Rows for finding displayed items:
+++
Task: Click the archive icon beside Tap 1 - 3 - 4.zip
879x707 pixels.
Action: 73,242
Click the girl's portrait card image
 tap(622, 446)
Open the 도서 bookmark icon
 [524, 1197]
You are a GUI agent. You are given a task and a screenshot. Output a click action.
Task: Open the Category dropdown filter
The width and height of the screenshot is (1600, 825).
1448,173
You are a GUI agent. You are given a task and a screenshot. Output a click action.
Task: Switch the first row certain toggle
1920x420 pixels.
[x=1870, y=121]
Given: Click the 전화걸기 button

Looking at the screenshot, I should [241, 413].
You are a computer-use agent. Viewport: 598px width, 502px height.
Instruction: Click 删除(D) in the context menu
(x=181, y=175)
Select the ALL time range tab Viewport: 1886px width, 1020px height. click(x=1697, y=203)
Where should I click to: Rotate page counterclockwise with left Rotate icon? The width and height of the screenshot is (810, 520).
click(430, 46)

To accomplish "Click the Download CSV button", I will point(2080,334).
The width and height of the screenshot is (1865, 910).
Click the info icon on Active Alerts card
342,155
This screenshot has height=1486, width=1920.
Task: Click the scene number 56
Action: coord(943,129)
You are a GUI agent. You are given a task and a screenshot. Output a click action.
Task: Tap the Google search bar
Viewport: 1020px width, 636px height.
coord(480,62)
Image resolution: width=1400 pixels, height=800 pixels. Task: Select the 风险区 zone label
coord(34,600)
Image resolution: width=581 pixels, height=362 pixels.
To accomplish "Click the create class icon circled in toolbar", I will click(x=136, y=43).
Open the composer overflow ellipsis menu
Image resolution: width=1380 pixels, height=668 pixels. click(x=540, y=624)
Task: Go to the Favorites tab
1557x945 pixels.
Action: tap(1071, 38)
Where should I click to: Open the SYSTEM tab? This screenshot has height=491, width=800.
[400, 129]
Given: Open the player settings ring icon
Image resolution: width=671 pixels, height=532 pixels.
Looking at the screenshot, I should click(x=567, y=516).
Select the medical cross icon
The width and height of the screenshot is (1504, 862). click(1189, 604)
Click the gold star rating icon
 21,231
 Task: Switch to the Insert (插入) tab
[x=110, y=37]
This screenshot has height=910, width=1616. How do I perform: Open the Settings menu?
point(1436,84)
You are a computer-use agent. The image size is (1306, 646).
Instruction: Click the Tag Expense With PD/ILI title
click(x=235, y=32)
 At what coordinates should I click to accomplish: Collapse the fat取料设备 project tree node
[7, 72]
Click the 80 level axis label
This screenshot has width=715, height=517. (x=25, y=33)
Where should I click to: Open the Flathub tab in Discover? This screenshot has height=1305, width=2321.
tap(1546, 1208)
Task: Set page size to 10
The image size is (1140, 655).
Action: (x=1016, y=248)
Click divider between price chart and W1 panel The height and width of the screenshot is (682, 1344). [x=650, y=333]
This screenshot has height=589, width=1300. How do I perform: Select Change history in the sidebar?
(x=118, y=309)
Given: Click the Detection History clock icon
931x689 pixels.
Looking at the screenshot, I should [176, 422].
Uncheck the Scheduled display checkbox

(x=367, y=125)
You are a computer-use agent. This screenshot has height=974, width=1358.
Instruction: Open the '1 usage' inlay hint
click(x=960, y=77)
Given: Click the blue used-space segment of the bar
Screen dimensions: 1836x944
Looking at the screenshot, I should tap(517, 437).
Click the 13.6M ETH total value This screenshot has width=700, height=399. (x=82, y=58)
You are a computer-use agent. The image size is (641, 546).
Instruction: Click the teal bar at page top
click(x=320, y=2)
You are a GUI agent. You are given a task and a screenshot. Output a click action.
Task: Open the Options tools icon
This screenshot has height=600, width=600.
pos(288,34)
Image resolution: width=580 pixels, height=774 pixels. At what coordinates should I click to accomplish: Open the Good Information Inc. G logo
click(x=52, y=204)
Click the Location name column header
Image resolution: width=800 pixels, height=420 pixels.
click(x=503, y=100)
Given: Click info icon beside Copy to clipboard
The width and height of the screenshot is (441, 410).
+++
> **DIRECTION**: Reproduce every row above word for word, keeping them in the same order.

> **EXERCISE RESPONSE**:
Task: Click the archive icon beside Tap 1 - 3 - 4.zip
879x707 pixels.
Action: 73,242
Click the girl's portrait card image
 tap(622, 446)
Open the 도서 bookmark icon
 [524, 1197]
You are a GUI agent. You are given a task and a screenshot. Output a click action.
Task: Open the Category dropdown filter
The width and height of the screenshot is (1600, 825).
1448,173
You are a GUI agent. You are given a task and a screenshot. Output a click action.
Task: Switch the first row certain toggle
1920x420 pixels.
[x=1870, y=121]
Given: Click the 전화걸기 button

Looking at the screenshot, I should [241, 413].
You are a computer-use agent. Viewport: 598px width, 502px height.
Instruction: Click 删除(D) in the context menu
(x=181, y=175)
Select the ALL time range tab Viewport: 1886px width, 1020px height. click(x=1697, y=203)
Where should I click to: Rotate page counterclockwise with left Rotate icon? The width and height of the screenshot is (810, 520).
click(430, 46)

To accomplish "Click the Download CSV button", I will point(2080,334).
The width and height of the screenshot is (1865, 910).
Click the info icon on Active Alerts card
342,155
This screenshot has height=1486, width=1920.
Task: Click the scene number 56
Action: coord(943,129)
You are a GUI agent. You are given a task and a screenshot. Output a click action.
Task: Tap the Google search bar
Viewport: 1020px width, 636px height.
coord(480,62)
Image resolution: width=1400 pixels, height=800 pixels. Task: Select the 风险区 zone label
coord(34,600)
Image resolution: width=581 pixels, height=362 pixels.
To accomplish "Click the create class icon circled in toolbar", I will click(x=136, y=43).
Open the composer overflow ellipsis menu
Image resolution: width=1380 pixels, height=668 pixels. click(x=540, y=624)
Task: Go to the Favorites tab
1557x945 pixels.
Action: tap(1071, 38)
Where should I click to: Open the SYSTEM tab? This screenshot has height=491, width=800.
[400, 129]
Given: Open the player settings ring icon
Image resolution: width=671 pixels, height=532 pixels.
Looking at the screenshot, I should click(x=567, y=516).
Select the medical cross icon
The width and height of the screenshot is (1504, 862). click(1189, 604)
Click the gold star rating icon
 21,231
 Task: Switch to the Insert (插入) tab
[x=110, y=37]
This screenshot has height=910, width=1616. How do I perform: Open the Settings menu?
point(1436,84)
You are a computer-use agent. The image size is (1306, 646).
Instruction: Click the Tag Expense With PD/ILI title
click(x=235, y=32)
 At what coordinates should I click to accomplish: Collapse the fat取料设备 project tree node
[7, 72]
Click the 80 level axis label
This screenshot has width=715, height=517. (x=25, y=33)
Where should I click to: Open the Flathub tab in Discover? This screenshot has height=1305, width=2321.
tap(1546, 1208)
Task: Set page size to 10
The image size is (1140, 655).
Action: (x=1016, y=248)
Click divider between price chart and W1 panel The height and width of the screenshot is (682, 1344). [x=650, y=333]
This screenshot has height=589, width=1300. How do I perform: Select Change history in the sidebar?
(x=118, y=309)
Given: Click the Detection History clock icon
931x689 pixels.
Looking at the screenshot, I should [176, 422].
Uncheck the Scheduled display checkbox

(x=367, y=125)
You are a computer-use agent. This screenshot has height=974, width=1358.
Instruction: Open the '1 usage' inlay hint
click(x=960, y=77)
Given: Click the blue used-space segment of the bar
Screen dimensions: 1836x944
Looking at the screenshot, I should tap(517, 437).
Click the 13.6M ETH total value This screenshot has width=700, height=399. (x=82, y=58)
You are a computer-use agent. The image size is (641, 546).
Instruction: Click the teal bar at page top
click(x=320, y=2)
You are a GUI agent. You are given a task and a screenshot. Output a click action.
Task: Open the Options tools icon
This screenshot has height=600, width=600.
pos(288,34)
Image resolution: width=580 pixels, height=774 pixels. At what coordinates should I click to accomplish: Open the Good Information Inc. G logo
click(x=52, y=204)
Click the Location name column header
Image resolution: width=800 pixels, height=420 pixels.
click(x=503, y=100)
Given: Click info icon beside Copy to clipboard
The width and height of the screenshot is (441, 410).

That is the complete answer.